春めく盛岡では、掛け替えない大きなものをたくさん頂いた。どこかで記したいが、つまりは〝人〟なのだと再確認できたいい時間だった。いつも映画が言っている通りですね。
今月10日に、福岡県福津市津屋崎にて映画上映会が行われる。上映作品は世界的名画『ニュー・シネマ・パラダイス 完全版』。そこにトークに招かれた。経緯は、主催である江藤夫妻が「自分たちの住む町に映画館を作りたい」と、日田まで通い相談してくれたから。いきなり映画館を作ることはリスクが高い。地元の皆さんも都市開発の一環ではないかなど憶測が飛び交う可能性もあり、そもそも映画館運営は難しい。地域の方々のお力添えがなければ到底成り立たない事業。しかも日田と同様、小さな町だからこそなおさら。それでも、映画館を作りたいと彼らは言う。では、なぜそこまで思えるのか。それを、皆さんと共有すればいいのではないかと提案し、今回の上映会に至った。と言うわけで、第0回目のこの上映会は、次の第1回目の上映会を皆さんの意見を交えながら進めることを理想とした上映会だと思って頂きたいのです。意見交換を重ねながら映画館設立を目指すこの行為自体が、この過程が、最も大切な価値だと思うから。

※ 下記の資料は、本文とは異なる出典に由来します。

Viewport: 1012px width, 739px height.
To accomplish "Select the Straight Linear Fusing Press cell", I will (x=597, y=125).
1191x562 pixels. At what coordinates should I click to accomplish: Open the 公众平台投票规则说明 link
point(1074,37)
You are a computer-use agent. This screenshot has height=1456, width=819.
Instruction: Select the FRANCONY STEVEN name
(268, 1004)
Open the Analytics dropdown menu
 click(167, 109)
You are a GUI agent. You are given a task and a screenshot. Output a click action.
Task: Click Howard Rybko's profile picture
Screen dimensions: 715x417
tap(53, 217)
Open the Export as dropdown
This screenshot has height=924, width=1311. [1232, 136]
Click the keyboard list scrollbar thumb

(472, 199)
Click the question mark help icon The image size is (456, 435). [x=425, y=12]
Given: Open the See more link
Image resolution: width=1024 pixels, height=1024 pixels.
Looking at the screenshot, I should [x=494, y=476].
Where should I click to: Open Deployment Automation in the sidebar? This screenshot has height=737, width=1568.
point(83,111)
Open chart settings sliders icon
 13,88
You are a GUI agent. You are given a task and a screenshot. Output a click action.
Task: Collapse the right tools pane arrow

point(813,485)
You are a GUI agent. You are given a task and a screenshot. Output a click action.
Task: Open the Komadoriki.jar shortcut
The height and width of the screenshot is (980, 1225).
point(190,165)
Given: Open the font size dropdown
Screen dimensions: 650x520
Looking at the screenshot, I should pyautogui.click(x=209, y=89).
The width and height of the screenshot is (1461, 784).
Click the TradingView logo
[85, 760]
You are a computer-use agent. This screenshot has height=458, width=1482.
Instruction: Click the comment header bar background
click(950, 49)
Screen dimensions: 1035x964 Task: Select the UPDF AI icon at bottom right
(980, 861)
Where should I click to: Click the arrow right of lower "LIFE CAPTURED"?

お金があれば誰にでもできることに興味がない。それは、そこに住むこどもたちにも影響する大人の姿勢にもなり、都市開発と同じ事態になってしまう。開発自体が悪いのではなく、大切なのはその土地に暮らす方々と常に意見交換することであり、その中から生まれることを実践していく姿勢が、その町の人格になってゆくから。
津屋崎の方々とお話をすると、みなさんが津屋崎に誇りを持ち、よくある海岸沿いのリゾート化を避けたいと言う。それは、すでに危機感がある証拠でもあり、「この町で暮らす」ことを最も大切にしているからだと感じた。そんな「暮らし」に寄り添う映画館がこの町にあれば素敵だ。ぼくが映画を観た後、三隈川を眺めるように、ここでは海を眺めることができる。それはきっと、ここにしかない貴重な時間となって、あなたの人生をそっと押してくれるから。